> **Work to be completed**
Your reply should consist only of the lines from the one holding "Task: Open Endpoint" to the last line of the data below, written out exactly and without pictures.

(Screenshot grounding data)
---*---
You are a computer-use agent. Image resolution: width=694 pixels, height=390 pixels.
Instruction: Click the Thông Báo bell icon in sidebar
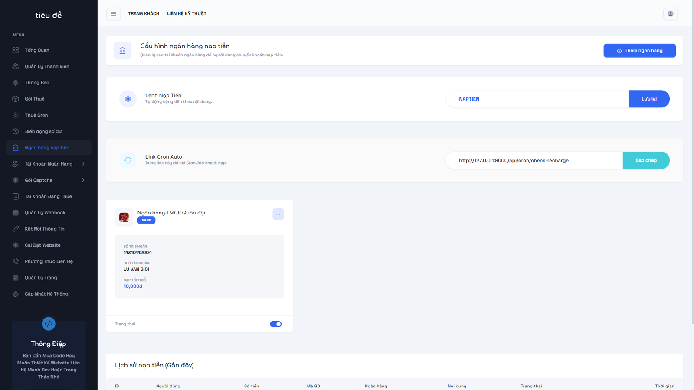[x=16, y=83]
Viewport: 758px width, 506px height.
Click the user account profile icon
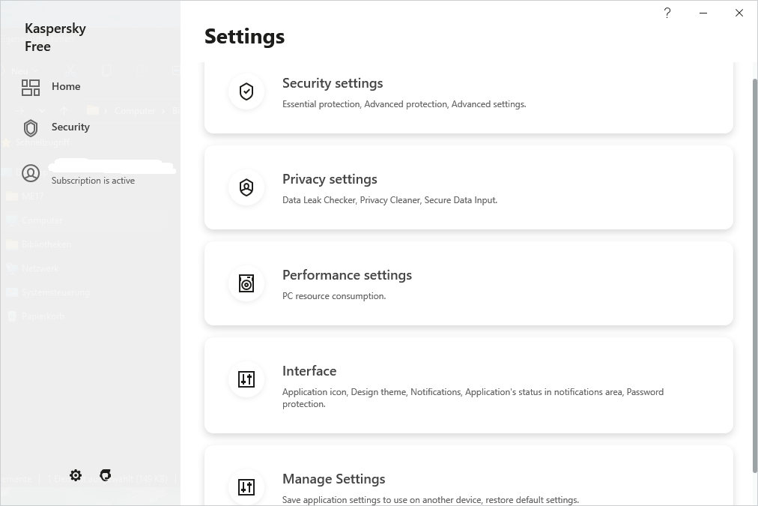tap(31, 174)
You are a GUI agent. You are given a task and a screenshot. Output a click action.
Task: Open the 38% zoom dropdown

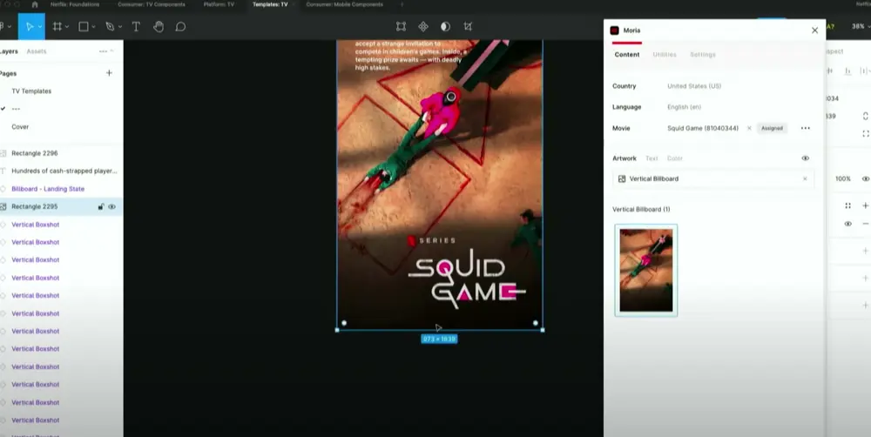coord(857,26)
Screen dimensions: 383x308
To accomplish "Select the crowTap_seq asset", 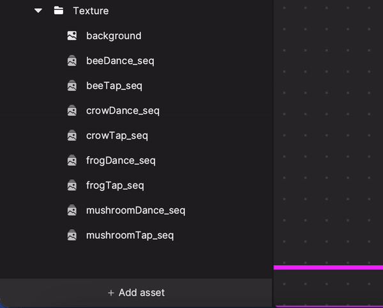I will [117, 135].
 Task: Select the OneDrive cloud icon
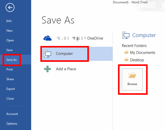[x=48, y=38]
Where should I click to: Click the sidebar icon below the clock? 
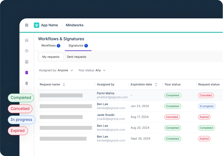(x=27, y=62)
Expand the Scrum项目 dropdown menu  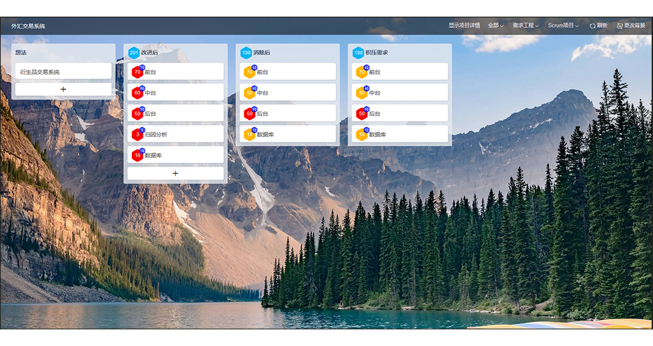563,26
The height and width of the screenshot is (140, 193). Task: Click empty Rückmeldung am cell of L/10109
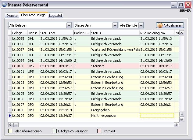click(157, 116)
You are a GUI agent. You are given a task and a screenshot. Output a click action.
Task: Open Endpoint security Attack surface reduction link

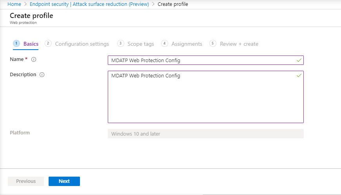click(89, 4)
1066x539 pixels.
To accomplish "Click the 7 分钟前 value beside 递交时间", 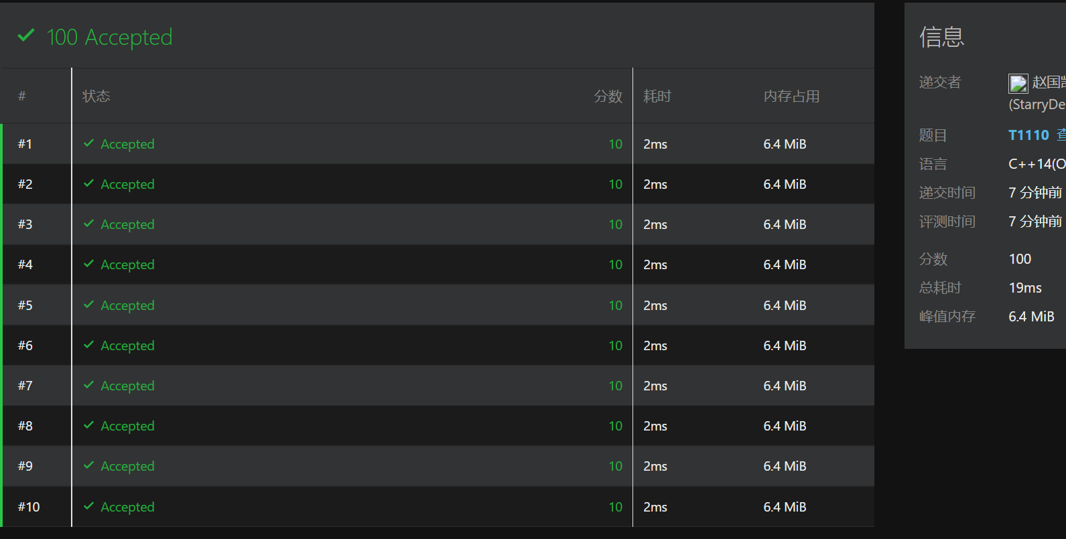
---*---
> **Written response**
Task: Open Endpoint security Attack surface reduction link

click(89, 4)
1066x539 pixels.
To accomplish "Click the 7 分钟前 value beside 递交时间", 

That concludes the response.